The album's title, Make a Scene, was announced in January 2011, despite rumours the album would be named Cut Straight to the Heart, after the final track on the album. This was rather unexpected as Ellis-Bextor had previously criticised title tracks. On 11 April 2011, "Off & On" was released as the album's fifth single overall, exclusively in Russia, before the album was released a week later on 18 April. On 5 June, "Starlight" was released as the album's sixth single overall, exclusively in the United Kingdom, before the album was released a week later on 12 June. In 2012 "Revolution" was released as the album's seventh and final single overall but, unlike the majority of the singles, it was an international release.

Composition
Make a Scene features production by Fred Ball, Armin van Buuren, Junior Caldera, Julien Carret, Freemasons, Ed Harcourt, Calvin Harris, Greg Kurstin, Liam Howe, Metronomy, Richard Stannard, Dimitri Tikovoi, and Richard X. According to Clixie Music, on the opening track "Revolution", Ellis-Bextor has been said to utilise catchy repetition and deliver a sweet vocal with "commanding vocals". It was described as "a heavily energetic and impressive opener that defines the overall mood." Following the opener is the third single "Bittersweet" and the electropop "Off & On", which Clixie elaborated on as having an early 1980s disco sound. It was written by Calvin Harris and Irish singer Róisín Murphy and was originally recorded with Murphy on vocals for Murphy's 2007 studio album Overpowered, but was omitted from the final track listing. Both "Not Giving Up on Love" and "Can't Fight This Feeling" have been called anthems by Clixie Music, as well as "international smash singles". "Starlight" was also said to feature a "soothing" vocal delivery by Ellis-Bextor, with a "very '80s-esque twist." "Magic" is a dance music-driven track and was called "enjoyable" due to its employment of harmonic vocals. Finally, "Synchronised" and "Cut Straight to the Heart" were talked about as focussing on Sophie's vocals, and noted as being "a lot more relaxed" in comparison to the rest of the album.

Critical reception

Make a Scene received mixed reviews from music critics. At Metacritic, which assigns a rating out of 100 to reviews from mainstream critics, the album received an average score of 53, based on 7 reviews. While reviewing some songs on the album, Robbie Daw from Idolator said that "after taking in small handful of singles, it sounds like there's even better material lying in wait on Make A Scene". Daw called the Richard X productions "Starlight" and "Magic" are "amazing". Lee Bradshaw from Clixie Music rated it eight stars out of ten, labeling it "her most dance-filled release" and praised Sophie for having "out-done herself on this one", stating that "she has definitely provided an album with great future potential." Robert Copsey from Digital Spy was positive, rating it four stars out of five, opining that the "wistful pop-ballads 'Starlight' and 'Synchronised' proving that she is more than capable of handling the centre stage if she so chooses. It might be a scene of two halves, but there's no shortage of elegance, class and pop sensibilities throughout."

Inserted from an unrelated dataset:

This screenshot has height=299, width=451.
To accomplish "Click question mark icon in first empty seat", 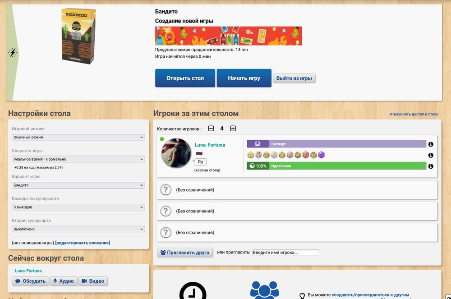I will 166,190.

Caroline Sullivan from The Guardian rated it two stars out of five and concluded that "The bulk of the record is shopping-mall pop that was probably expensive to make, but sounds depressingly cheap." Matt Wilkinson from NME was negative, rating it two stars out of ten, commenting that "Make A Scene sees her straddle a multitude of different genres" Gavin Martin from The Mirror was positive, feeling that the album is a "jolly effective blend of high-bred hoofing, fun and sincerity." James Lachno from The Daily Telegraph judged that "A legion of co-producers attempt to recreate the slick dance-pop for which she is famed, but too often her husky voice and arch delivery are given short shrift by bloated house beats and perfunctory hooks." Alex Hall from The Tune was positive, saying that "Make A Scene is by no means a 'dark' record; however, Sophie Ellis-Bextor manages to prevent what would have been an unbearable 50 minutes had every song been a reproduction of 'Starlight' by applying to the crevasses all the insight she's gained in a decade." Gay Times also gave a positive review, calling it "a proper pop album...easily head and shoulders above the offerings from her contemporaries in the last year".

Commercial performance
Make a Scene entered the UK Albums Chart at number thirty-three with first-week sales of 6,143 copies, and by January 2014, it had sold 13,716 copies in the United Kingdom. Within three months of release, the album received a gold certification in Russia, denoting sales in excess of 5,000 copies. In spite of the album's lack of success, its singles became top 30 hits in the UK and Europe.

Track listing

Personnel
Credits adapted from the liner notes of Make a Scene.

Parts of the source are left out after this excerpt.